I have quite a strong dissonance with the term “walking down the memory lane.”
Quietly, in the general context, it is used for any form of reminiscing, remembering, recalling and reliving times and experiences one has had earlier. By its absolute etymology, it’s a fine enough phrase in itself.
I have a problem with the way it has progressed through the years, as if memories are something stored in a locker which you can access at any time by logging in. Certain ones are - deeply etched and fairly recent ones to be precise - but most memories, in my experience, exist in a dormant state until a trigger livens them up.
And thus, you don’t “walk” down a memory lane. You suddenly feel something and now you’re in a particular lane of the city of memories associated with that feeling. You spot familiarity and the environment around you morphs into a different memory lane, reenacting that familiarity. Memory lanes either surround you unexpectedly, or memory triggers kidnap you and dump you into one.

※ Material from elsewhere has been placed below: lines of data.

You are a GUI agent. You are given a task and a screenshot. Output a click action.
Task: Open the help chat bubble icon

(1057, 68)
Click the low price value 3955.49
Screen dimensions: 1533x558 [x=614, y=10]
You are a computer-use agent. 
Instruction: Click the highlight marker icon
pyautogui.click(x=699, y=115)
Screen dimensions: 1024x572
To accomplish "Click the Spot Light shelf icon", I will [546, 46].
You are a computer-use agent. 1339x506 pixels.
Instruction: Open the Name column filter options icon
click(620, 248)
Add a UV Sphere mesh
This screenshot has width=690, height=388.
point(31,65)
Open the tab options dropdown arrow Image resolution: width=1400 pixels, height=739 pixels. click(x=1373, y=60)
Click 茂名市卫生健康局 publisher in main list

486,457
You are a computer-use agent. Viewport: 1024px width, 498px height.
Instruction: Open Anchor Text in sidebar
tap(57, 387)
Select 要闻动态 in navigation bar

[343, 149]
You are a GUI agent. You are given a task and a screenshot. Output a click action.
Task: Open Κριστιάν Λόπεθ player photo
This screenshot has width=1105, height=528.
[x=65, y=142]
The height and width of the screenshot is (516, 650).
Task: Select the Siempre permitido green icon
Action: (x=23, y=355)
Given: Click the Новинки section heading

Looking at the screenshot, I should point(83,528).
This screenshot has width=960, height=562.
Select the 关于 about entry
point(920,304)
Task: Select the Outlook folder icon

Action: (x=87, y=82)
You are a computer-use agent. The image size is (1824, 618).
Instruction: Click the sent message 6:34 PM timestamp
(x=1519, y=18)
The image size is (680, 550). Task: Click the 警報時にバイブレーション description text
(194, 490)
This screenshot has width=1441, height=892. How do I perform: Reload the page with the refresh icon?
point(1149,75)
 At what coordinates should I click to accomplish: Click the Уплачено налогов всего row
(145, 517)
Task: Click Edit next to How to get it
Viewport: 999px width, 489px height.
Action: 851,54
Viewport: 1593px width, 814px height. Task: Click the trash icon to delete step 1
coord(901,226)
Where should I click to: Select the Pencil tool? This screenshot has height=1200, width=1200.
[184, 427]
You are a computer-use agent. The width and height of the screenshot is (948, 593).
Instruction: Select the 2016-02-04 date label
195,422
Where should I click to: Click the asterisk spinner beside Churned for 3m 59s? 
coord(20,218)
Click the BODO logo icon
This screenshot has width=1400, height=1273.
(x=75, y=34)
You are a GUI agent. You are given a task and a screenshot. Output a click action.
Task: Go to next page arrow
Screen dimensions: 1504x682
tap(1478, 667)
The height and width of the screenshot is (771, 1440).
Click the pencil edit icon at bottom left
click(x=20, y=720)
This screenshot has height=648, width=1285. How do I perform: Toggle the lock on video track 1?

And for someone like me, it can be a huge inconvenience. I like to know where I am going and which lane I am in, and sudden appearance of the labyrinth of memories can be a huge disruption. Imagine you’re focused on one thing and a sudden trigger drops you at a fresh new memory lane - killing all efficiency, work rate and sometimes even progress. And then, when you’re blank, or you need a distraction, memories refuse to pop up; as if you’re stuck at the door without having the key. I have a problem with the insinuation that memories can be voluntarily triggered. So far, that has not been the case with me.
And the even more frustrating thing is that triggers are so well cascaded and hidden, that the room you have lived in for your life has concealed triggers taking you to memories you thought obsolete. Like finding a key while cleaning up your room.
Very, very much like finding a key while cleaning up your room.
I hadn’t seen that key in years, and yet I recognised it in a jiffy. I knew where to put it in, and as keen I was for opening an unopened drawer for years, I as equally apprehensive.
I slowly put the key into the drawer, and forced it open somewhat. Pulled it through and I was laid on highways of memories.
Two magnetic keychains which when joined would spell “best friends forever.” And I realised that whenever as a young boy I’d plan on gifting the other half to someone, that friendship would be dead. Ironically, a “best friends forever” keychain became a stark call out years ahead about my inability to maintain friendships.
A small thread, with a couple of small beads still around it. The friendship band tied to my wrist in 9th grade by my school crush. Things ended rather awkwardly, and the thread now represents the other painful strand of my school life.
Badges from many of my successfully completed youth leadership camps. Pang here is I’ve lost contact with all of the people I met there, the last and most painful bridge being burned a couple of weeks ago. Those badges are now a stark reminder of a “leader” who couldn’t keep his pack.
Images with my work on them, cut and created by someone who believed in me and wanted to stay around me, and yet I pushed her away. An excruciating mark of my failure of appreciating people in my life.
I looked at all of these. That drawer, unintentionally and subconsciously had become a dump yard of stuff with memories which mark my failure in dealing with humans. It was a drawer with proof of my social failings.
I stared at the drawer’s insides. I realised what I had to do.
I went and fetched the watch which was now too painful to look at, forget wearing it. And I put it in the drawer, as the newest souvenir of my failure with people.